Desejo de aderir à UE motiva a concessão aos curdos

Turquia rompe tabu histórico e inicia liberação do idioma curdo

PAULO DANIEL FARAH
DA REDAÇÃO

A idéia de que os curdos possam estudar em sua própria língua e assistir a programas nesse idioma começa a deixar de ser considerada "propaganda separatista" e inclinação "terrorista" na Turquia.
Segundo a imprensa local, o presidente Ahmet Necdet Sezer propôs, durante uma reunião do Conselho Nacional de Segurança, que um dos canais públicos transmitisse todos os dias um pequeno programa em curdo.
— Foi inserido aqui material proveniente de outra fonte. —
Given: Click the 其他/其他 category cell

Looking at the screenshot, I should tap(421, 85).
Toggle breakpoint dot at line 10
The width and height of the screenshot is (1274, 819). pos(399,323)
E o ministro responsável pelos direitos humanos, Nejat Arseven, declarou não ver problemas no eventual ensino do curdo em escolas particulares.
No início do mês, o Parlamento legalizou cursos de curdo em institutos particulares, mas escolas e universidades ainda não têm permissão para utilizar a língua.
O governo turco alegava que conferir liberdade cultural aos curdos incentivaria o separatismo. Os curdos formam o maior grupo étnico do mundo sem uma pátria reconhecida, e a maioria vive na Turquia (14 milhões).
A forma como os curdos são tratados -em geral têm de optar entre a assimilação e a repressão- é um dos principais entraves à adesão da Turquia à União Européia, que defende o fim do banimento do ensino em língua curda e a organização de partidos políticos curdos.
Para Haluk Gerger, que foi preso em razão de escritos pró-curdos "subversivos", "as reformas não têm nada a ver com nenhuma intenção de mudar o militarismo da Turquia ou a cultura da intimidação; trata-se de acrobacias políticas para aderir à UE".
Estudantes continuam a ser suspensos ou expulsos de universidades por firmar petições em prol do curdo. Nos últimos três meses, em pelo menos 30 cidades e 22 universidades, mais de 15 mil estudantes firmaram um abaixo-assinado a favor do idioma. A Universidade de Istambul expulsou 30 alunos e suspendeu 38 por um ano. A polícia enviou aos pais dos signatários -20 dos quais foram presos- uma carta que dizia: "A campanha com o objetivo de reivindicar a suposta identidade (curda) e cujo lema é "Queremos o ensino do curdo", lançada por uma organização terrorista e separatista, está causando danos a seus filhos. Infelizmente, seu filho firmou a petição... Se você não quiser que isso afete sua família e prejudique seu filho pelo resto de seus dias, impeça-o de sucumbir ao discurso antipatriótico".
Alguns políticos expressam sua oposição ao debate reformista de forma inequívoca. "A língua (curda) vai ameaçar nossa coesão social", diz o ministro Oktay Vural, do Partido da Ação Nacionalista, principal movimento contra as reformas. "Não podemos permitir que as organizações terroristas usem isso como fermento. Precisamos pensar na segurança e na unidade da Turquia."
Não é só Vural quem evita usar a palavra "curdo" -resquício de um tabu em vigor até há pouco. Mesmo Mesut Yilmaz, ex-premiê que apóia as mudanças, prefere os termos "língua materna" e "idiomas e dialetos tradicionais" quando se refere ao projeto.
Para Kerim Yildiz, do Projeto dos Direitos Humanos dos Curdos, com base em Londres, "as medidas que a Turquia vem tomando não são passos sinceros a caminho da democracia". "Tudo o que foi feito teve o objetivo de atender a parâmetros da UE de forma cosmética." Apesar disso, segundo ele, "as reformas devem ser vistas de modo positivo". "Nós não podíamos sonhar com elas dez anos atrás, e muitas pessoas pagaram um preço alto."
Na opinião de Murat Bozlak, líder do Partido da Democracia do Povo (Hadep), "em comparação com o passado, há mudanças impressionantes na Turquia".